Aditya Gautam [00:29:47]: Sorry. And yeah if you want to get in touch like I would love to connect with more folks from this meeting.
Demetrios [00:29:55]: Dude, so awesome. I've Got one quick question for you because I've been doing a really bad job at keeping time and got to keep it moving quick. Have you seen and if so how both LLMs and traditional ML recommender systems being used together? Because I know maybe you have the LLM that is more powerful and can help with cold starts but then traditional ML recommender systems can be more useful and not fall over for some of those reasons that you mentioned in the talk.
Aditya Gautam [00:30:30]: Yeah, so I think so how the space is moving is basically like right now LLMs are taking more of that like ranking stage. Like that's focusing a lot on that. But when it comes to the retrieval there still is not like let's you have a millions of billions of content right right now even to store or even to retrieve those content. LNs cannot do in a contest. We can just say that okay, there are billions items. Can you give as a. You are a retriever. Can you give top hundred cons? That's not going to work.
Aditya Gautam [00:31:02]: Retrieval is one phase or I would say an area in the recommendation system where a traditional system would still have a lot of value. The embeddings that would be coming from the content recommendation, the clustering, how you figure out similar items or user user similarities, those would still be sought by traditional systems. Like LLM can be used as an embedding systems.
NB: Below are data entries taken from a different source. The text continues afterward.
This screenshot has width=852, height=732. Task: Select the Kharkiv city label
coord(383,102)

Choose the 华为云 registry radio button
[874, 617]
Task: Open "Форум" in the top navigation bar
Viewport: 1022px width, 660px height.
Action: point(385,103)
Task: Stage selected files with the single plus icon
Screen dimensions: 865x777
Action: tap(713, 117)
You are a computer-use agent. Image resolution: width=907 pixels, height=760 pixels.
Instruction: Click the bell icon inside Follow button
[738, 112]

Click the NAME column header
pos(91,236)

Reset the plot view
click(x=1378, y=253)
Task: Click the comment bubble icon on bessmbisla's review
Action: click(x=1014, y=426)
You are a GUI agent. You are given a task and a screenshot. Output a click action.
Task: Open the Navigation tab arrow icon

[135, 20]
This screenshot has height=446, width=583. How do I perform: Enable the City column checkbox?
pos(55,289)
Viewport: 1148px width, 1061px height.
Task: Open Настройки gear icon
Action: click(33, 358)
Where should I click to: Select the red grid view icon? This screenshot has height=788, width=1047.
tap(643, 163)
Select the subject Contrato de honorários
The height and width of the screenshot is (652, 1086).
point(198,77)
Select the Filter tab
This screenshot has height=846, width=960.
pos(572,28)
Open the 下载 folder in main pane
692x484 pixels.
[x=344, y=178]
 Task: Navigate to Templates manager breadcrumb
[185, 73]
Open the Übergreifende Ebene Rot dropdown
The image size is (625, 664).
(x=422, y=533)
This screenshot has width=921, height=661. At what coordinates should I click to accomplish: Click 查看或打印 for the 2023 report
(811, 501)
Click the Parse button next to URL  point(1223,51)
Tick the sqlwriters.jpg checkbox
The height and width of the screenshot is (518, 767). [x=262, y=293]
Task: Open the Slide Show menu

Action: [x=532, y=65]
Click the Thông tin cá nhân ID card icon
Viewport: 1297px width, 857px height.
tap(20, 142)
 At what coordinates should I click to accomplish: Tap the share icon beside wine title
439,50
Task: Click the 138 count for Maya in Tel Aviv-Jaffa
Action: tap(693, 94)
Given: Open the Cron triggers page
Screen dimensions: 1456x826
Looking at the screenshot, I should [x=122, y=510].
But those aspect is something which is like I would say I haven't seen a lot of like research or kind of like a replacement that is happening on that area but there is this new paradigm coming out where you see that oh, these are the content retrieved by traditional recommendation systems. Now please tell me more about it. Rather than going in a discriminative way of like oh this is the cosine similarity. Let's find like the click through and all those objectives.
Demetrios [00:31:48]: So excellent man. Yeah, it's a fascinating field to think about how like the retrieval doesn't really work at least at this point. So you almost have to like hack it in a way and figure out other ways that you can make it work. So yeah, there. There's a few questions coming through in the chat and a lot of folks are asking about the resources slide. Can we drop that into the chat? Or maybe if you want to just drop the links in here then I can port it over to the chat also in the interest of time though, I'm gonna get you out of here and thank you. Good old Paco on but dude, thank you. This is such a fascinating topic for me.
Demetrios [00:32:39]: I. I really appreciate you going deep on it.